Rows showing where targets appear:
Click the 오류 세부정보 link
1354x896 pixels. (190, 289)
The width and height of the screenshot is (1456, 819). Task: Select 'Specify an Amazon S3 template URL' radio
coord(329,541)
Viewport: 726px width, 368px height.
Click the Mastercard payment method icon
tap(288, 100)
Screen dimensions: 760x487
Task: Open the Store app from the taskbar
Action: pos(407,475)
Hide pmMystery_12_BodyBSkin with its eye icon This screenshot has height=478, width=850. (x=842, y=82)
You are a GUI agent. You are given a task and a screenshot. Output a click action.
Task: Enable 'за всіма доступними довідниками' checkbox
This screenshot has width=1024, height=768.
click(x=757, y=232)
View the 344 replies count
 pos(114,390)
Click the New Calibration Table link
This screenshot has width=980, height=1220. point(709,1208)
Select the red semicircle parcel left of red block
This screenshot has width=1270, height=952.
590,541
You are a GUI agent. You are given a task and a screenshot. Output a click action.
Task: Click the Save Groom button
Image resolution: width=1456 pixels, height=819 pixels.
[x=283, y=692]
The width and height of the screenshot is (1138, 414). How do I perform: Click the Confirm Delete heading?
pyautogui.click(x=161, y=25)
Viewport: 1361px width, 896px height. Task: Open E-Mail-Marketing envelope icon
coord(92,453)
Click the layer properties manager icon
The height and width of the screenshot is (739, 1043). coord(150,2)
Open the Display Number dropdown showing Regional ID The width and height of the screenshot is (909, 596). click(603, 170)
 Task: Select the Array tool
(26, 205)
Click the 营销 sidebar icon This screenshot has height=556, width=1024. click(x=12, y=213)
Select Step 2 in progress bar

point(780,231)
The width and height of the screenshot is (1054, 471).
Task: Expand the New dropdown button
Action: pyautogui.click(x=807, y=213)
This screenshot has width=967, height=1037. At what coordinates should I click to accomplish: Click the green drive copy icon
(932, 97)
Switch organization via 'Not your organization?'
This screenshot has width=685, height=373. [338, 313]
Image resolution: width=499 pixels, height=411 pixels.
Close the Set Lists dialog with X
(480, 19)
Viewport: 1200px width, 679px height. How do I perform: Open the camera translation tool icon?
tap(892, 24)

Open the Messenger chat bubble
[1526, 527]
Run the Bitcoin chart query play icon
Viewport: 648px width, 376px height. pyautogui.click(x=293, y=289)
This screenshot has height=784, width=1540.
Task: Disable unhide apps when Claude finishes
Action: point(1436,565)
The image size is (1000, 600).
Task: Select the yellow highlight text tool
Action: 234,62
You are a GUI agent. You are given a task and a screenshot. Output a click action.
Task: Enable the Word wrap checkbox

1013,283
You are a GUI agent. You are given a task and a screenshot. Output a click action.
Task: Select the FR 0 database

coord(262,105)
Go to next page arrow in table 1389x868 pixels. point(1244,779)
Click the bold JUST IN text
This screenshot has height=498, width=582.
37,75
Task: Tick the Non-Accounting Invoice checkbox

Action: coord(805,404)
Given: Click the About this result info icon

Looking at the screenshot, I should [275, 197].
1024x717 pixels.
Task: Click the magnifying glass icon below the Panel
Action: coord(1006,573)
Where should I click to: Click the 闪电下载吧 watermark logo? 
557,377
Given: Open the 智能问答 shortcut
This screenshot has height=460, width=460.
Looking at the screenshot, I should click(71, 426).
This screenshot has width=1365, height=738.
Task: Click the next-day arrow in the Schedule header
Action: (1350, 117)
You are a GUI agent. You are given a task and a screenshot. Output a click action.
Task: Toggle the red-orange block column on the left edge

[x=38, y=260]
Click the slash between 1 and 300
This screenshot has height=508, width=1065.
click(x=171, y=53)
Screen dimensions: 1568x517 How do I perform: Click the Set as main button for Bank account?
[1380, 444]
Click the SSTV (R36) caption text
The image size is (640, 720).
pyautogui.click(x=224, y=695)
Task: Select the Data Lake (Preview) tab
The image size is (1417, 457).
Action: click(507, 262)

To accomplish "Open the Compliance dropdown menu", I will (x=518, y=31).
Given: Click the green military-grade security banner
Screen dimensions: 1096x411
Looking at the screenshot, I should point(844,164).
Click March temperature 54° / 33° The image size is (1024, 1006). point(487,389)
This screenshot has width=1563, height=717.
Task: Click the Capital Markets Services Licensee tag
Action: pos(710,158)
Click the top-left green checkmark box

PROBLEM STATEMENT: Pull out every line of the material above that contains the word "accomplish", and copy each one in full.

TASK SOLUTION:
This screenshot has width=967, height=1037. At what coordinates should I click to accomplish: Click the green drive copy icon
To accomplish "Open the Compliance dropdown menu", I will (x=518, y=31).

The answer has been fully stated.